**PROMPT**. From the records below, extract only the lines running from the line with "Amarylky (Předobjednávka) (571, 370)" to the line with "eshop@cibulkyzholandska.cz (1333, 1603)", both lines included, reproducing them exactly.

**Stored items from a collection**.

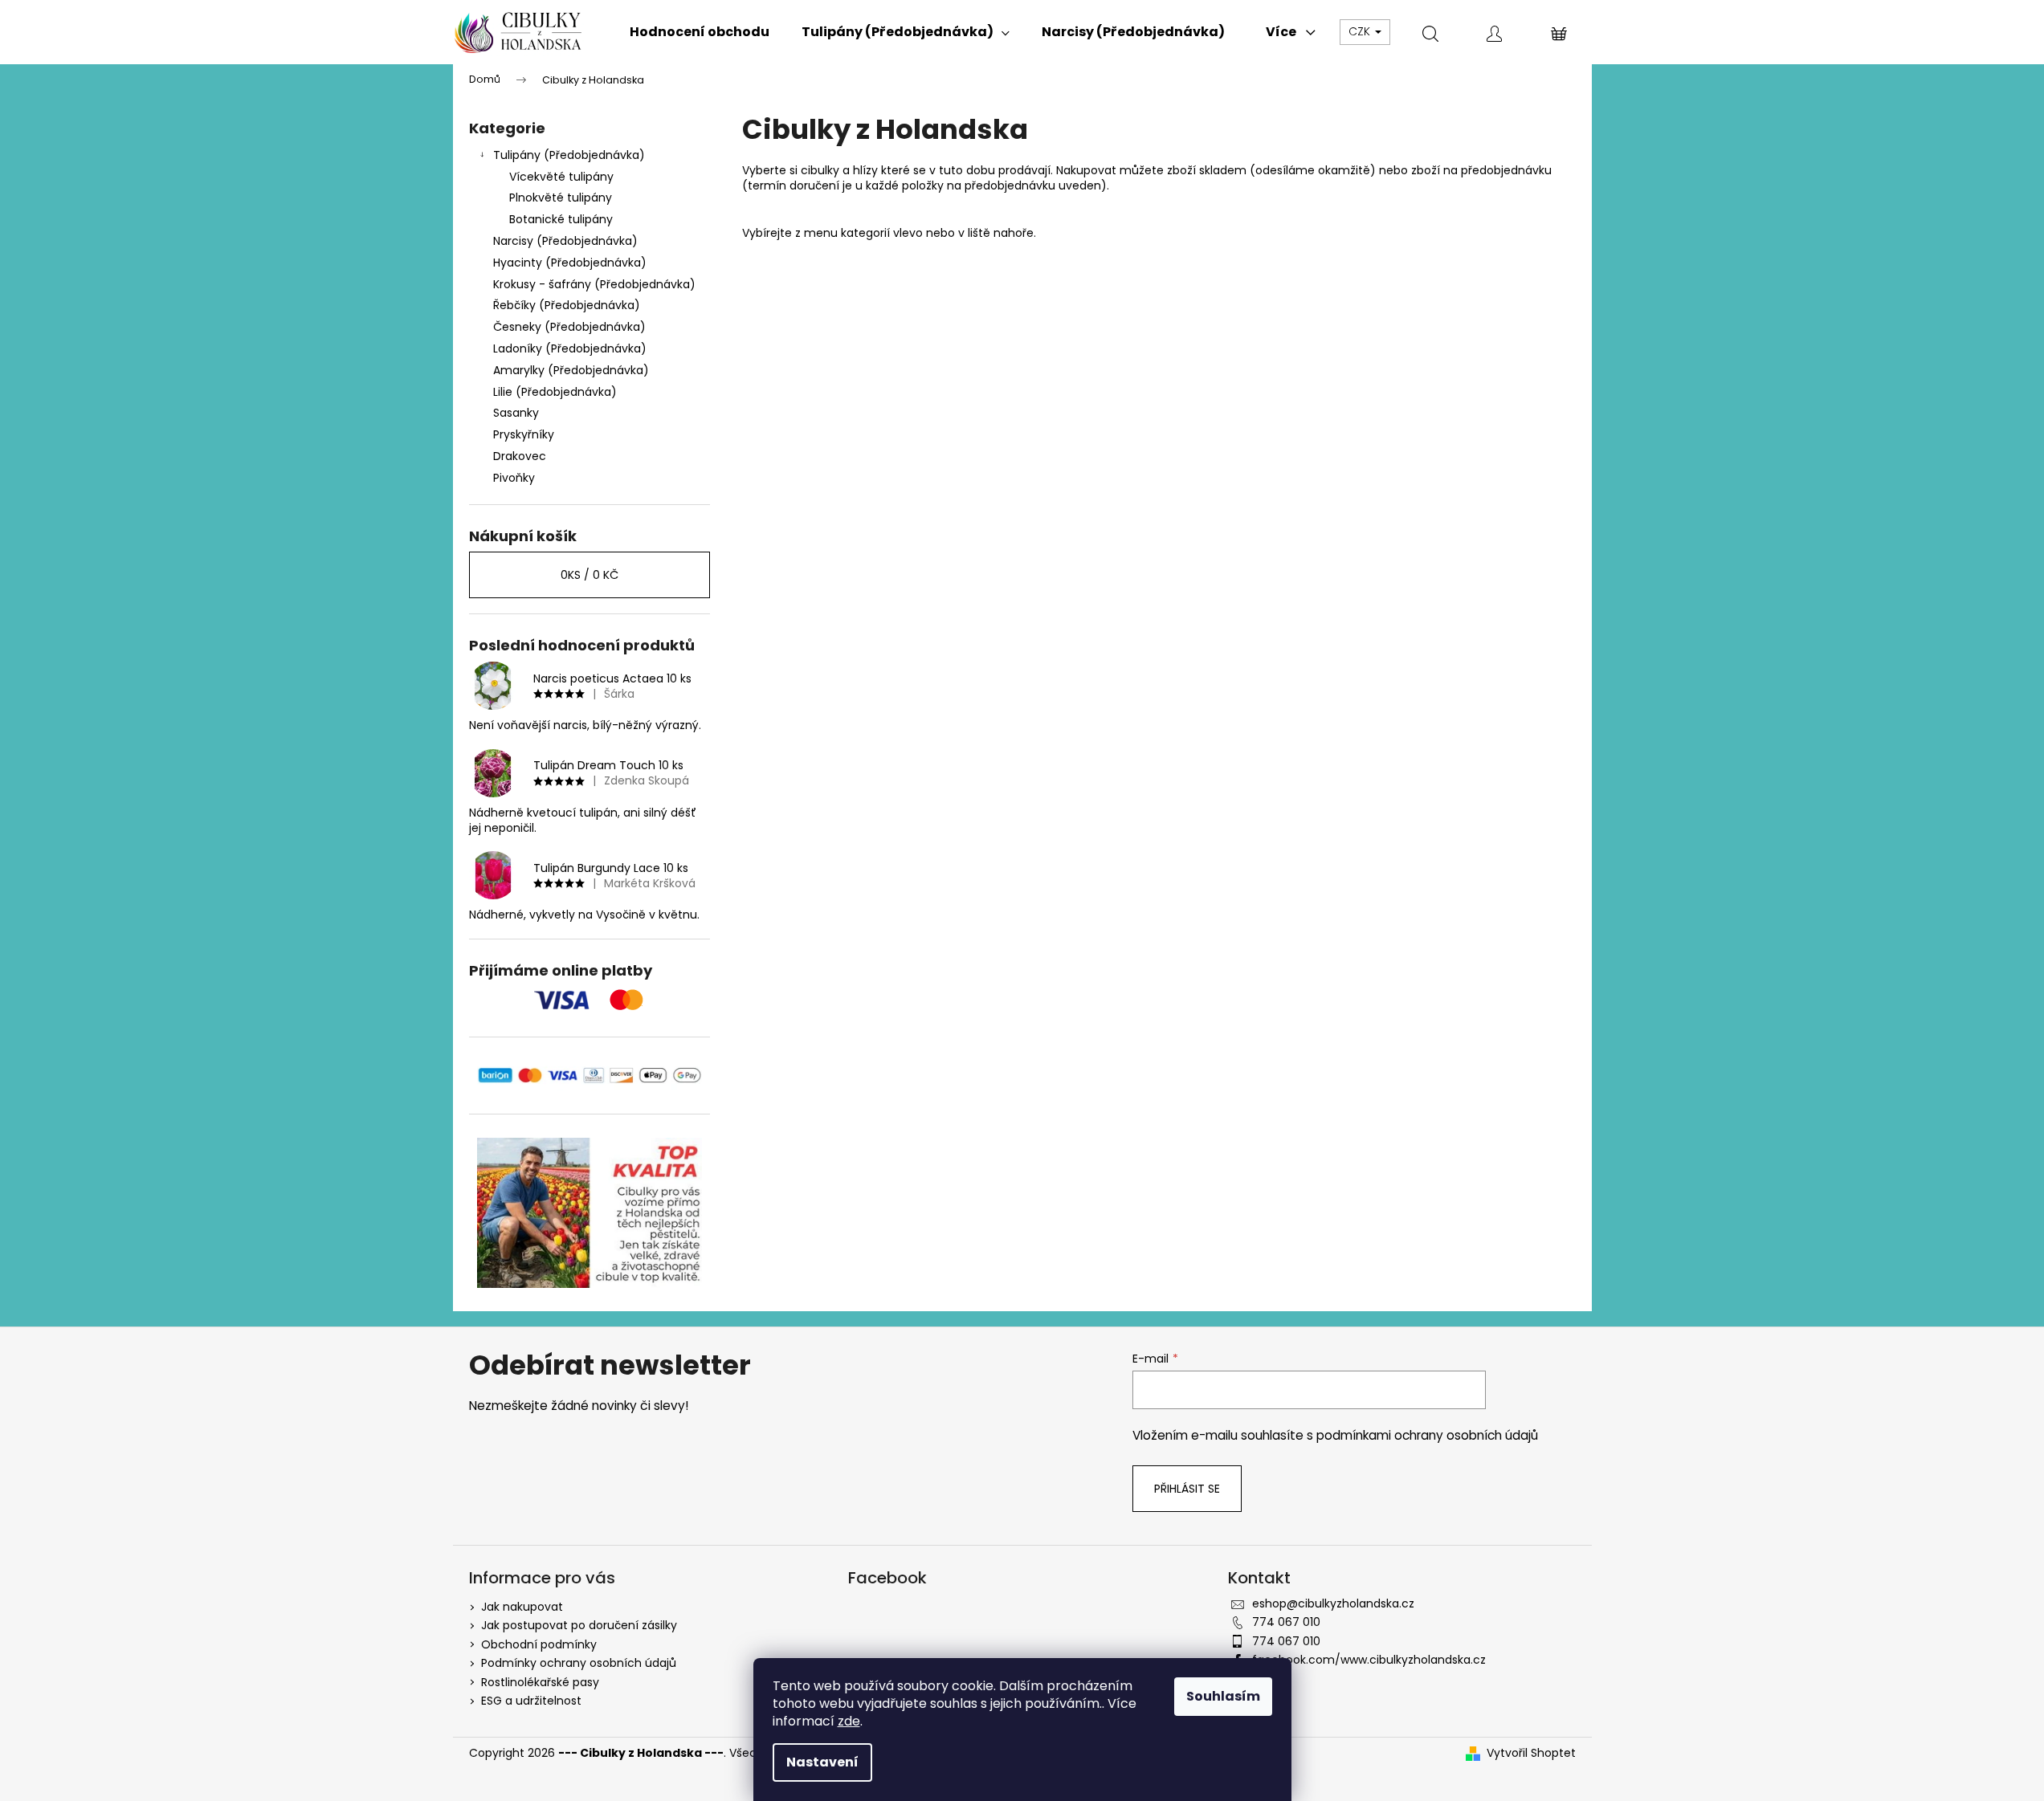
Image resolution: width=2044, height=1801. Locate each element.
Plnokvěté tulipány (560, 197)
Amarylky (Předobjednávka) (571, 370)
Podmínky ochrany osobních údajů (578, 1663)
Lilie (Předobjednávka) (555, 392)
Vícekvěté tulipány (561, 177)
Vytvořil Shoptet (1531, 1753)
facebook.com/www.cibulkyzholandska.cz (1369, 1660)
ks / (589, 575)
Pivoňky (514, 478)
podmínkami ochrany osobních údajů (1427, 1435)
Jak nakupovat (522, 1607)
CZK (1360, 31)
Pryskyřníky (523, 434)
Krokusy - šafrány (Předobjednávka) (594, 284)
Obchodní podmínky (539, 1644)
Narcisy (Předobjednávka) (565, 241)
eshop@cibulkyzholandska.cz (1333, 1603)
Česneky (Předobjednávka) (569, 327)
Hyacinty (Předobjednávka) (570, 263)
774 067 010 (1286, 1622)
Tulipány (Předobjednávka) (569, 155)
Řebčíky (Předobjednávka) (566, 305)
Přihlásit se (1187, 1489)
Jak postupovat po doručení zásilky (579, 1625)
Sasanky (516, 413)
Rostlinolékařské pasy (540, 1682)
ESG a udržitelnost (531, 1701)
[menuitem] (699, 32)
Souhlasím (1223, 1696)
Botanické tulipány (561, 219)
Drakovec (519, 456)
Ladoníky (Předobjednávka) (570, 348)
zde (849, 1721)
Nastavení (822, 1762)
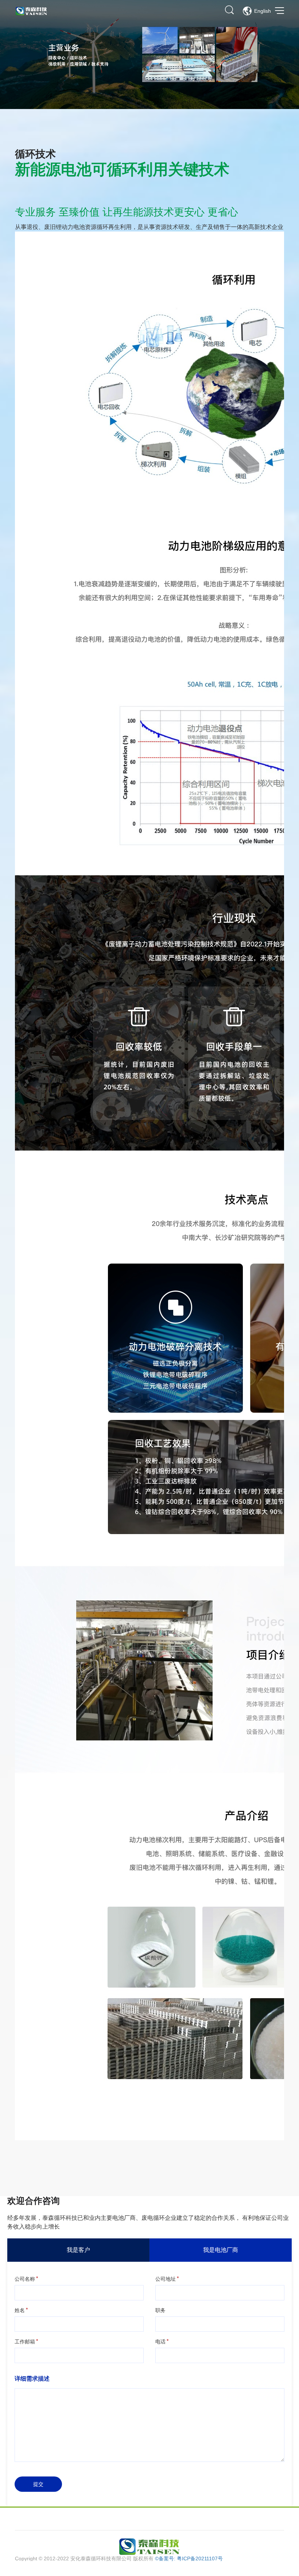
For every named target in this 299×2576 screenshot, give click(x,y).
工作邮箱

**WRITTEN RESPONSE**.
Amarylky (Předobjednávka) (571, 370)
Podmínky ochrany osobních údajů (578, 1663)
Lilie (Předobjednávka) (555, 392)
Vícekvěté tulipány (561, 177)
Vytvořil Shoptet (1531, 1753)
facebook.com/www.cibulkyzholandska.cz (1369, 1660)
ks / (589, 575)
Pivoňky (514, 478)
podmínkami ochrany osobních údajů (1427, 1435)
Jak nakupovat (522, 1607)
CZK (1360, 31)
Pryskyřníky (523, 434)
Krokusy - šafrány (Předobjednávka) (594, 284)
Obchodní podmínky (539, 1644)
Narcisy (Předobjednávka) (565, 241)
eshop@cibulkyzholandska.cz (1333, 1603)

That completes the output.